The Bulk Service <- XXXX> charts are useful to look at within Queued Items. The processed data (index documents) is sent from NiFi to Elasticsearch by these process groups. Bulk Service - Product is the most essential. Use the timestamp in WaitLink to access the corresponding stages because the curve runs from the beginning to the finish of the ingest pipeline.

The next two graphs, for example, illustrate that the Product Stage 1e has the most queued items. This observation indicates that the retrieving data group and the processing data group are capable of handling the task rapidly and sending large amounts of data to the Bulk service group for transmission.

The duration with 100 queued items is short in this example, thus it is not a concern. A possible bottleneck in the pipeline would be a process group that takes longer and has a larger number of queued items.

Grafana may also be used to track other parameters.

NiFi counters and reporting

When running an ingest pipeline, you can verify the pipeline report using NiFi counters or Grafana.

Due to high resource consumption, the NiFi counters access http://nifi.<your domain>/nifi/counters is disabled by default.

You can enable it by adding the following two line within nifi-app.yaml /commerce-helmchart-master/hcl-commerce-helmchart/stable/hcl-commerce/templates/nifi-app.yaml before installing NiFi:

- name: "DOMAIN_NAME"
value: "{{ .Release.Namespace }}.svc.cluster.local"
- name: "SPIUSER_NAME"
value: {{ $.Values.common.spiUserName | quote }}
- name: "FEATURE_NIFI_COUNTER"
value: "true"
- name: "VAULT_CA"
value: {{ .Values.vaultCA.enabled | quote }}

Examine the report while the test is ongoing or after the ingest process is done if you enable it. One disadvantage is that each connection can only display one report. By using the same connector, another ingest pipeline can be run at the same time (please allow a couple of minutes for this to complete). Once the ingest pipeline starts, the report created for the previous run is deleted.

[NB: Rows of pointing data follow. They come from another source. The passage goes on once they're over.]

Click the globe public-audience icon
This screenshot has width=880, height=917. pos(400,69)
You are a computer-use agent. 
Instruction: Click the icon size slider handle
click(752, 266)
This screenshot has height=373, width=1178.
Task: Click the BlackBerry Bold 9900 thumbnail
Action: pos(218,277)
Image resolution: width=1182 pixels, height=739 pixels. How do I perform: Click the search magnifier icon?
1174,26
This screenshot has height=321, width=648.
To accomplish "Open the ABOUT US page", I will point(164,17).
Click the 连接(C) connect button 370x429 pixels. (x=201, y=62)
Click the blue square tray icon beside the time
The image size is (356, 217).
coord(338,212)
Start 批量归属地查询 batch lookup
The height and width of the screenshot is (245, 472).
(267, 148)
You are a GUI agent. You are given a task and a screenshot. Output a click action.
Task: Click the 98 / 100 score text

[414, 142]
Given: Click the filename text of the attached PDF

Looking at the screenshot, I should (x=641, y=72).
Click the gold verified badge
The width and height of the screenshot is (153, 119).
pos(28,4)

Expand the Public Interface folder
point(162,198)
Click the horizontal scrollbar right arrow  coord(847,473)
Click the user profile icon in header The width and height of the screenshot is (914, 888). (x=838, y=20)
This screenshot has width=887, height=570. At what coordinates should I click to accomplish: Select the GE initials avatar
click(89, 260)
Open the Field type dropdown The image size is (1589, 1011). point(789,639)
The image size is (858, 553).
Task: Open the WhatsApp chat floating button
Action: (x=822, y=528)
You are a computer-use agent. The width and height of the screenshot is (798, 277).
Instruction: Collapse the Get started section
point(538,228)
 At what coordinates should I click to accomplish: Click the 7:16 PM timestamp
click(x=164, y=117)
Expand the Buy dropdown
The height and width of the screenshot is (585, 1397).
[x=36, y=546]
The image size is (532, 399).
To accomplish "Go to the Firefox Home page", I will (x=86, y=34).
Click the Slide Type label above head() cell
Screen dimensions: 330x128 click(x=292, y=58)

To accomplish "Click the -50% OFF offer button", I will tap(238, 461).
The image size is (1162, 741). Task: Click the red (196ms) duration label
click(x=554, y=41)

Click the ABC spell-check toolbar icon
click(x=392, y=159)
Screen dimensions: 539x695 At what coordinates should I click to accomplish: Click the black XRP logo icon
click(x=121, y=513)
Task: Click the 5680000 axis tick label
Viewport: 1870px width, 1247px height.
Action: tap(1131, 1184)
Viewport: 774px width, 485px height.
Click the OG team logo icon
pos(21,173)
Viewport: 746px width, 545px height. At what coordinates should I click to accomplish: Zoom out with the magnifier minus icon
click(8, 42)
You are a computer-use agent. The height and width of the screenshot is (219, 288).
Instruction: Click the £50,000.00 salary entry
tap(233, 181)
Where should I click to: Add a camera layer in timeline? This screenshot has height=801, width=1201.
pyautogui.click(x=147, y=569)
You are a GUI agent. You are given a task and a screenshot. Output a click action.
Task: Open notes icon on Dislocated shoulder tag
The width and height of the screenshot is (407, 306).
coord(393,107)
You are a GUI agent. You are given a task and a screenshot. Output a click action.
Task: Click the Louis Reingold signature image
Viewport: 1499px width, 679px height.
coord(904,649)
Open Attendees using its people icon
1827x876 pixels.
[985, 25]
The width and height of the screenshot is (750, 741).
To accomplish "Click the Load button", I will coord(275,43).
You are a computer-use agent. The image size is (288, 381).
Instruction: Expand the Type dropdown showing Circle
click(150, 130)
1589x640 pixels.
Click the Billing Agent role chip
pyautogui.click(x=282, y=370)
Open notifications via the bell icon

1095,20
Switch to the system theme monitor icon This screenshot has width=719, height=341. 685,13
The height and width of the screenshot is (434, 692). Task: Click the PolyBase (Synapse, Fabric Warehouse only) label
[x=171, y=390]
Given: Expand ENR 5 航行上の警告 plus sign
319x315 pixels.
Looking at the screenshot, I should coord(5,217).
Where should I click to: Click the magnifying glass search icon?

The ingest report, Ingest Metrics, is sent to the index run within Elasticsearch once an ingest pipeline is completed. Grafana can be set up to display the report in the format you specify. All of the reports for the various ingest pipelines and connections are saved. To view the report, select connector and runID.

At Grafana, the data for Ingest Metrics differs from that for Queued Items/ Wait Link. Elasticsearch receives the metrics from NiFi after the ingest process is complete. However, Queued Items/ Wait Link uses Prometheus to collect data in real time.

You may not want to finish an ingest pipeline before running it again for tuning purposes, or the process could fail at any time throughout the ingest process. In these circumstances, NiFi counters may make reporting for particular stages of an ingest pipeline easier.

Kibana

Kibana can be used to monitor the resource consumption of Elasticsearch. For more information about Kibana, see Kibana documentation.

Kibana is monitoring Elasticsearch activities in this graph. The CPU usage, JVM heap, and IO operations rate are the key metrics for the index building process. The IO operation rate is the main metric since it is difficult to push faster overall throughput if the IO rate is fully utilised. If the speed is unacceptable, the best course of action is to look into other options that have a higher throughput.